Clearly such relations do not undermine the possibility of taking account of temperature in making accurate measurements of length. Equally clearly, however, both the theory of length (its additivity) and the theory of thermal expansion (to a first approximation, its linearity) must be called on in determining the errors of measurement of both temperature and length. The problem of sorting out the errors in several kinds of measurements is discussed to some extent in Theory and measurement. It suffices here to observe that, for example, the direct measurement of a temperature is taken to be more subject to error than the measurement of length. (In fact it is not clear what is error. There has to be some indication that the law of linear thermal expansion is reasonably close to being true before we can even construct a thermometer as a way of measuring temperature.) However, as soon as we have the law of linear thermal expansion (that is, as soon as we have accepted it as part of our working practical/theoretical machinery), we must allow temperature to play a role in determining the distribution of errors of measurement of length.
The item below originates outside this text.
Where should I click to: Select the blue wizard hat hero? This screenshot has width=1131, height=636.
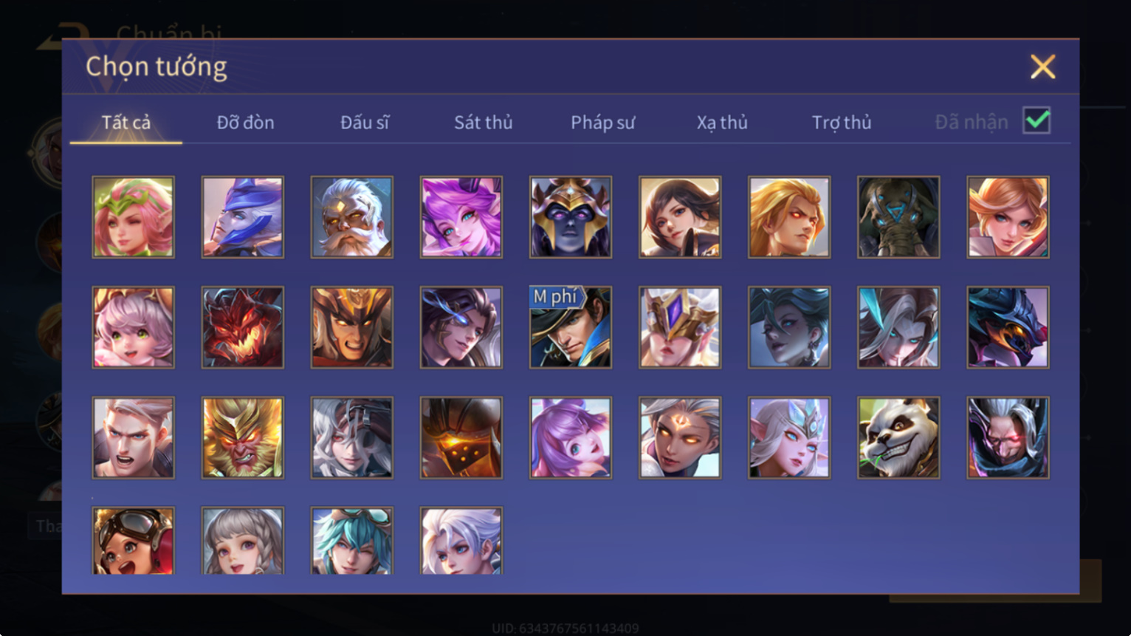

This is not hard, because that role will in general be to reduce errors: If we take account of the temperature of our bistick and reduce its results to standard temperature (and similarly for the objects we are measuring), we find the results to be more closely clustered than they were otherwise. That is, we have succeeded in reducing the variance of the error distribution of length measurements. But just as in the case of adopting the principle that length is additive, the addition of a new constraint requires that we take account of more sources of error. If we measure two temperatures and two lengths, and take for granted a coefficient of thermal expansion, and the results do not fit the law of thermal expansion, error must be imputed both to the temperature measurements and to the length measurements.

If this sounds strange—to say that we are increasing error by adding a constraint (in the form of the law of thermal expansion) and decreasing error (by taking account of temperature in our measurements of length)—perhaps a more detailed treatment of the example will be helpful.

Instruments: a mercury thermometer and our bistick.
Objects: an assortment of rigid bodies composed of the same substance (different from that of the bistick) and having appropriate shapes; some are collinear juxtapositions of others.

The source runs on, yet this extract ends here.